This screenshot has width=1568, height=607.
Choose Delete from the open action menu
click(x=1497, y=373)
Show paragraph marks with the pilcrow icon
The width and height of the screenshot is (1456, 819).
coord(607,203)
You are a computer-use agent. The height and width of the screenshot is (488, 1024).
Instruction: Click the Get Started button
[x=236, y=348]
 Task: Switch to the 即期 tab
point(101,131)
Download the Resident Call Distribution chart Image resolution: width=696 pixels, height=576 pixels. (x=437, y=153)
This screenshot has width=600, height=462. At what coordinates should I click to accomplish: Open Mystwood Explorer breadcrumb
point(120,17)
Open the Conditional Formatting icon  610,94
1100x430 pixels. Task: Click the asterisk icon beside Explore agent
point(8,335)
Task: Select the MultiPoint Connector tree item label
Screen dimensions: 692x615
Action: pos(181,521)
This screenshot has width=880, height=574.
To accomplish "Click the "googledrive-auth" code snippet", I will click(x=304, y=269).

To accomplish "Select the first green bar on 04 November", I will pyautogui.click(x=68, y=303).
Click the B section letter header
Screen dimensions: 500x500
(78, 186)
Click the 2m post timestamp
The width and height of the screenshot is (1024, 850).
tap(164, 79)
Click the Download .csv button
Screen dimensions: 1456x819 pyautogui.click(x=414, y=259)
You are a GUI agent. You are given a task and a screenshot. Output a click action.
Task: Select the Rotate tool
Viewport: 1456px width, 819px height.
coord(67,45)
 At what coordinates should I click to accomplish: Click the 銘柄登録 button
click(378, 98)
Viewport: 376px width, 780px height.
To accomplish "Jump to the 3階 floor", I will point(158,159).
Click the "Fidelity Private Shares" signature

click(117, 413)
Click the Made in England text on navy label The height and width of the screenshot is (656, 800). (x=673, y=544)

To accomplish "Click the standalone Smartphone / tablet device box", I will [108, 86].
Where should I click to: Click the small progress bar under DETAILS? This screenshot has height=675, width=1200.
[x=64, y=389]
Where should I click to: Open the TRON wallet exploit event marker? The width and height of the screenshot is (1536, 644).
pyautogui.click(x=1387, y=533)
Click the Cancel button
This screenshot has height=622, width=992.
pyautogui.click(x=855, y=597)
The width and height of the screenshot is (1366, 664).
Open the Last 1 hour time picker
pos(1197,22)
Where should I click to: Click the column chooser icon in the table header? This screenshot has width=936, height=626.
::::::::::
> CHALLENGE: Rewrite the items from the line containing "Where should I click to: Open" through the end of the items, both ends included, swapping "Cancel" for "Dismiss" and leaving everything else unchanged.

> FULL OUTPUT:
Where should I click to: Open the TRON wallet exploit event marker? The width and height of the screenshot is (1536, 644).
pyautogui.click(x=1387, y=533)
Click the Dismiss button
This screenshot has height=622, width=992.
pyautogui.click(x=855, y=597)
The width and height of the screenshot is (1366, 664).
Open the Last 1 hour time picker
pos(1197,22)
Where should I click to: Click the column chooser icon in the table header? This screenshot has width=936, height=626.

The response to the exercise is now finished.